W trakcie programu wiceminister rozwoju, pracy i technologii została również zapytana, ile firm mimo obostrzeń postanowiło się otworzyć.
– Opozycja informowała o lawinie otwierającej się chociażby branży gastronomicznej. W rezultacie mamy około 70-80 obiektów w skali całego kraju z branży gastronomicznej, które postanowiły się otworzyć. To jest również przedmiot dyskusji na rządowych zespołach zarządzania kryzysowego – wyjawiła, jednocześnie dziękując przedsiębiorcom za odpowiedzialność.
– Jestem świeżo po spotkaniu z branżą fitness, która zapowiedziała otwarcie 2 tys. klubów fitness w skali całego kraju. Poprosiłam również o możliwość indywidualnych spotkań on-line dzisiaj, jak również przez cały weekend i cały przyszły tydzień właśnie po to, aby prosić tych przedsiębiorców o cierpliwość jeszcze w ciągu tych kilkunastu dni do momentu, kiedy będziemy już mieli pewność, że stan epidemiczny w kraju jest ustabilizowany – podkreśliła.

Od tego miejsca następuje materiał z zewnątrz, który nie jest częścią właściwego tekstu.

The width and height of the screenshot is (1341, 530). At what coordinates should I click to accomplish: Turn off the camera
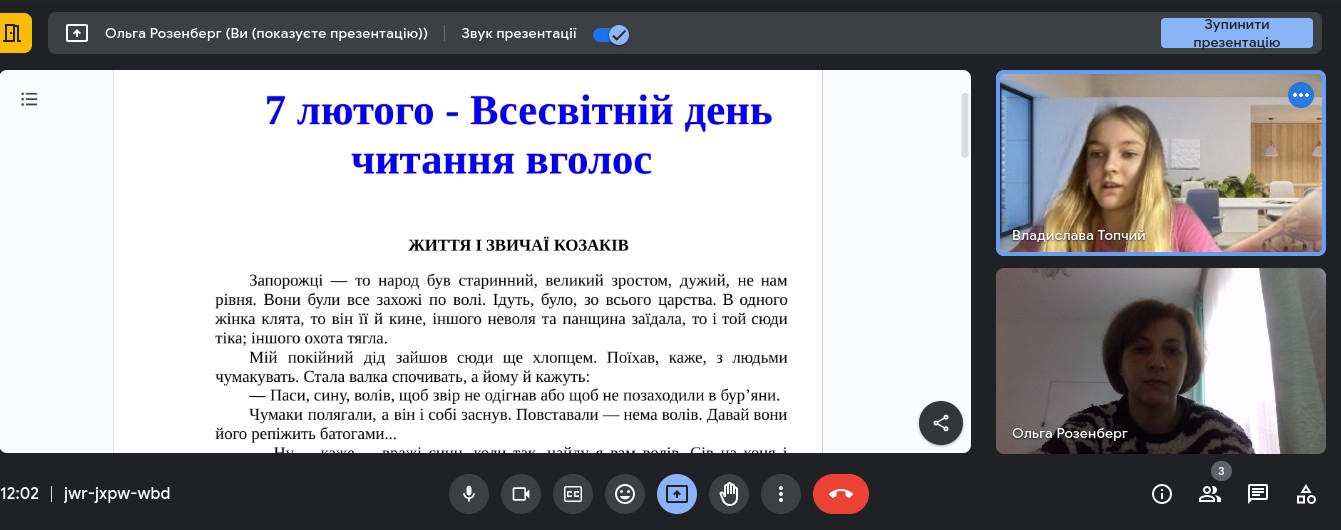click(520, 494)
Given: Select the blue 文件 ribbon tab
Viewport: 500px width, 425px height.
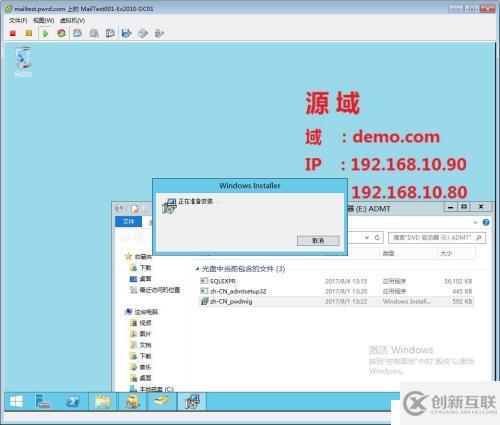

Z kolei na pytanie o możliwość wprowadzania lokalnych restrykcji dla branż odpowiedziała, że rząd dąży do otwarcia całych sektorów. – Dążymy do tego i staramy się, aby gospodarka była otwarta powszechnie. Regionalizacja jest jednym z wariantów, ale nie chciałabym mówić, ze jest to temat przesądzony – zaznaczyła.
– Szykujemy się do jak najszerszego otwarcia gospodarczego, ale jest to uzależnione od Narodowego Programu Szczepień i od decyzji Rady Epidemicznej jak również od sytuacji w Europie – dodała.
Od 28 grudnia ub.r., początkowo do 17 stycznia 2021 r., zostały wprowadzone dodatkowe obostrzenia w związku z epidemią koronawirusa - m.in. zamknięcie hoteli, ograniczenie w działaniu galerii handlowych i stoków narciarskich. Obostrzenia zostały później przedłużone do 30 stycznia.